The state and local elections in North Dakota in 2006 proceeded as follows:

State offices

Secretary of State

Incumbent Republican North Dakota Secretary of State Al Jaeger defeated Democratic-NPL nominee Kristin Hedger, an aide to Senator Byron Dorgan.

Attorney General

Popular incumbent Republican Attorney General of North Dakota Wayne Stenehjem defeated Democratic-NPL nominee Bill Brudvick, an attorney.

Agriculture Commissioner

Incumbent Democratic-NPL North Dakota Agriculture Commissioner Roger Johnson defeated 2004 Republican) nominee Doug Goehring in a rematch.

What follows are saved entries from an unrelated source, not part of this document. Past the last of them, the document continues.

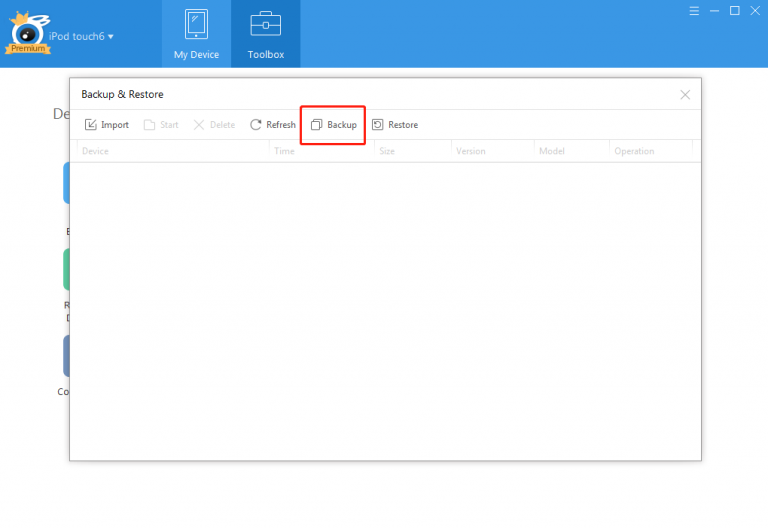Minimize the application window
This screenshot has width=768, height=529.
[714, 10]
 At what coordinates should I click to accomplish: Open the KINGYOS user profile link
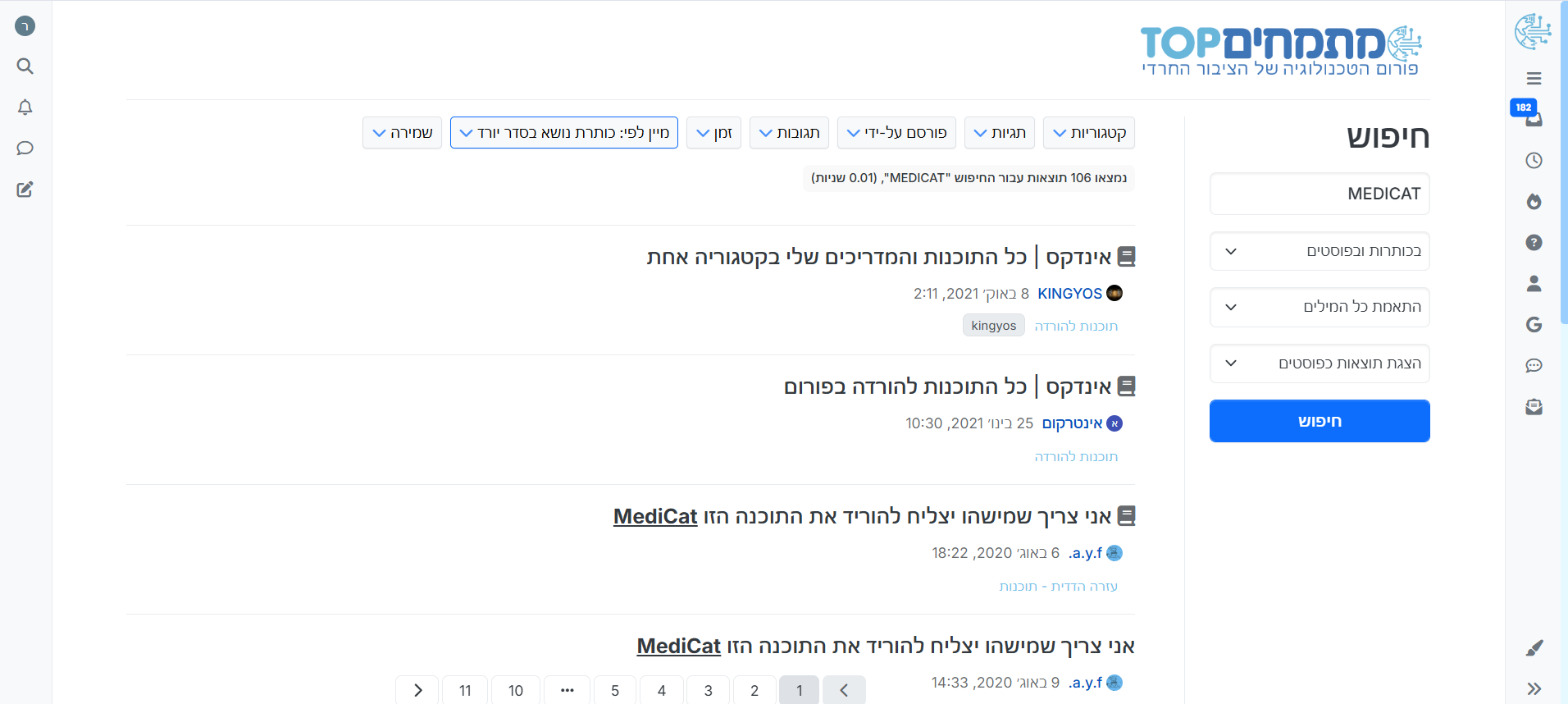[x=1069, y=294]
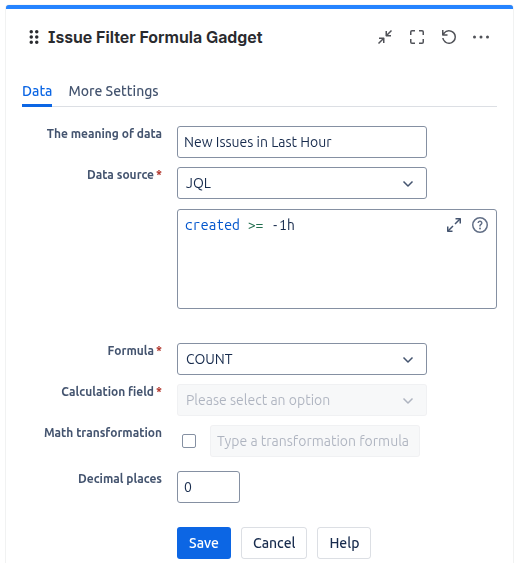The height and width of the screenshot is (563, 518).
Task: Focus the Decimal places field
Action: pos(208,487)
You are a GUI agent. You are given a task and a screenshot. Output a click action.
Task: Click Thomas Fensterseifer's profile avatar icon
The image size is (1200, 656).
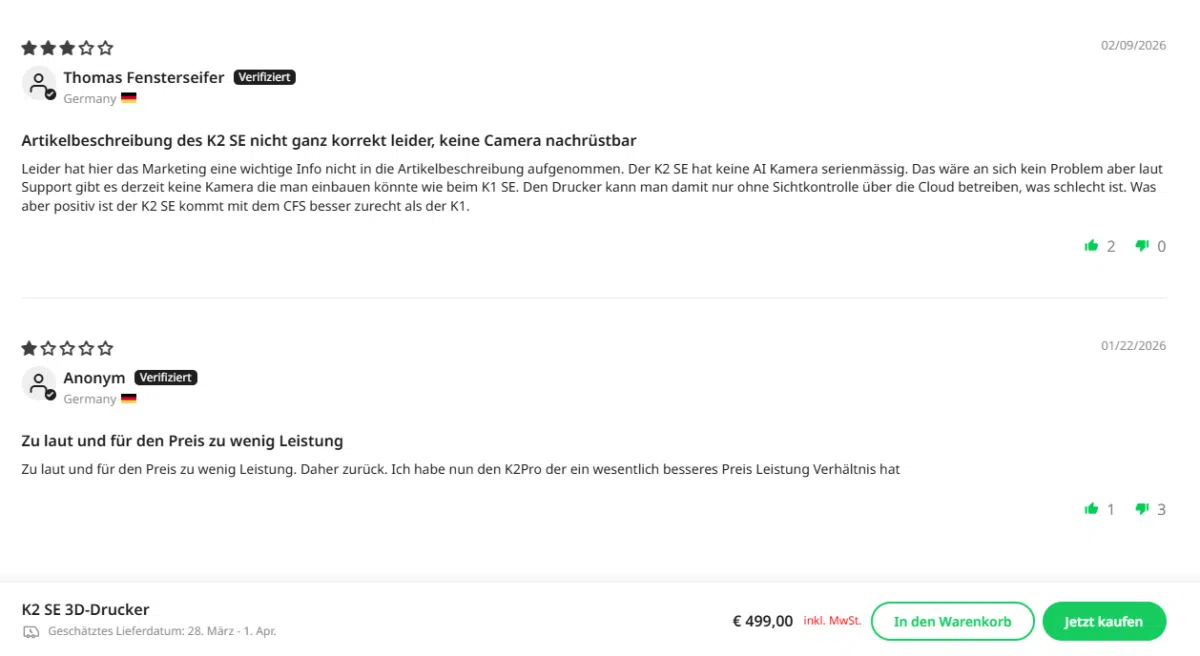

Public Service Commissioner

Incumbent Republican North Dakota Public Service Commissioner Tony Clark defeated Democratic-NPL nominee Cheryl Bergian, a former candidate for the North Dakota State Senate.

Tax Commissioner

Incumbent Republican North Dakota Tax Commissioner Cory Fong defeated Democratic-NPL nominee Brent Edison, the 2004 Democratic-NPL nominee for North Dakota State Auditor.

Ballot measures

Constitutional Measure 1
This ballot measure made proposed changes to policy relating to public school trust funds.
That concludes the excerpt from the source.